Retail giants Curry's and Marks & Spencer both raised staff pay twice in 2022, handing out shopping vouchers and free food along the way.

Tight budgets and squeezed margins means others have turned to freebies. Vouchers, free stays in holiday homes and even a boxing ring have been offered as benefits to keep workers happy.

Even the Bank of England has joined in. There's been disquiet among the rank and file in Threadneedle Street, who threatened to strike over pay last year. A 4.5pc increase in the size of the pay pot was eventually shared among all, with pay scale increases, an extra day's holiday and even a dental plan brought in to sweeten the deal.

How long will these big pay demands last? The answer is probably longer than you might think.

Paul Hollingsworth, chief UK economist at BNP Paribas, says there's a reason why policymakers believe developments are “concerning”, with pay growth at the bottom feeding through to the rest of the economy.

Many worry that workers will continue to demand robust pay increases for several years as they play catch-up with price rises.

Sir Charlie Bean, the Bank's former chief economist, says: “I've always been concerned that wage growth would be a bit stickier than the Bank was projecting

The MPC has not placed enough weight on past price rises when thinking about future price growth, he argues.

“The Bank has a focus on inflation expectations,” he says. "But people want to protect their living standards. That's why I think the Bank is going to keep interest rates higher for longer just to squeeze that inflation out of the system.”

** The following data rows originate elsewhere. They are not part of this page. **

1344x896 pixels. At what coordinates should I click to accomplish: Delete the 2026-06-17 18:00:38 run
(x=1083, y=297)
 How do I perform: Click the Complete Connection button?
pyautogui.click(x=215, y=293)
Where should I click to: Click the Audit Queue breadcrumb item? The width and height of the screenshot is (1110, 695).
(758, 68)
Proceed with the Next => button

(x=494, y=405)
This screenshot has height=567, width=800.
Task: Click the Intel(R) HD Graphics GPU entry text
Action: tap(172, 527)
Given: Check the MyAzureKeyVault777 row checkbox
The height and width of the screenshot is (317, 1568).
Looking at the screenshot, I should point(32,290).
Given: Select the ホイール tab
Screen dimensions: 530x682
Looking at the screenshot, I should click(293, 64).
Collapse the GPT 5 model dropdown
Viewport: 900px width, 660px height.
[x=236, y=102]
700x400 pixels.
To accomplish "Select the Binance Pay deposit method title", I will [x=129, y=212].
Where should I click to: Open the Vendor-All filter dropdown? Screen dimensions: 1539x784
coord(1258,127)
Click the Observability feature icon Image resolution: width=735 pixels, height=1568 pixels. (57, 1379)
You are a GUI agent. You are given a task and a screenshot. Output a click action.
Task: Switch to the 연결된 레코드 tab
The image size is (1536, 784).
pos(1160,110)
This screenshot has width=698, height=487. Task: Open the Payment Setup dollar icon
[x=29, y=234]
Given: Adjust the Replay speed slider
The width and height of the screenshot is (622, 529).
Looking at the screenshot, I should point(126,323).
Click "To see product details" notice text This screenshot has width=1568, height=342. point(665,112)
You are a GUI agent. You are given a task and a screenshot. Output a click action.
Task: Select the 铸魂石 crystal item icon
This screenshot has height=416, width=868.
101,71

It is a tough message to sell to struggling households, who will see inflation falling but rates still rising.

A milder winter with stronger winds means inflation has fallen sharply since the Bank's last forecast in November.

Wholesale gas price futures are down nearly 40pc over the MPC's three year forecast period. Cornwall Insight, which has consistently provided the most accurate price cap predictions, says this suggests the average household energy bill could fall to £2,200 in the second half of this year. This is below the current cap of £2,500, and means it will not cost the Government anything from July.

All this suggests that inflation will be lower and growth higher than the Bank predicted just three months ago.

Deutsche Bank believes the Bank's economic forecasts will show “a dramatically improved economic outlook”, with a bigger drop in inflation and fewer people out of work.

Sanjay Raja, the Bank's chief UK economist, believes the Bank will forecast a recession that's half as long as they thought it could be in November. This means a year of economic decline instead of two and 350,000 fewer people out of work. He also believes inflation will “settle a little above zero in three years' time, balancing the effects of lower gas prices with stronger activity, wages, and a weaker supply outlook”.

Falling prices – albeit temporarily – will act as a much needed tax cut following the relentless run of price rises.

But as Alan Jope, the boss of Unilever, recently noted, peak inflation doesn't mean peak prices. He recently said there were €2.5bn (£2.2bn) of extra costs coming through the pipeline this calendar year.

A shrinking workforce also suggests that policymakers will revise up their estimate for where they believe unemployment will end up when the world gets back to normality. The Bank currently believes this is around 4.25pc, compared to the current 3.7pc rate.

Just a few months ago, markets were betting on close to 6pc. Today, most investors believe interest rates will barely get above 4pc before they have to come back down again. Some money men are betting on rate cuts before the end of this year.

Mr Hollingsworth at BNP Paribas thinks talk of cuts is premature, even if growth starts to falter.

“We think the MPC will keep rates at 4.25pc for the duration of 2024,” he predicts. “The cooling of the labour market and, in response, a weakening of wage growth and underlying inflationary pressure, are likely to take some time to materialise.”

In the meantime, Bailey and the MPC will be left in suspense as to whether the choices they have made are the right ones.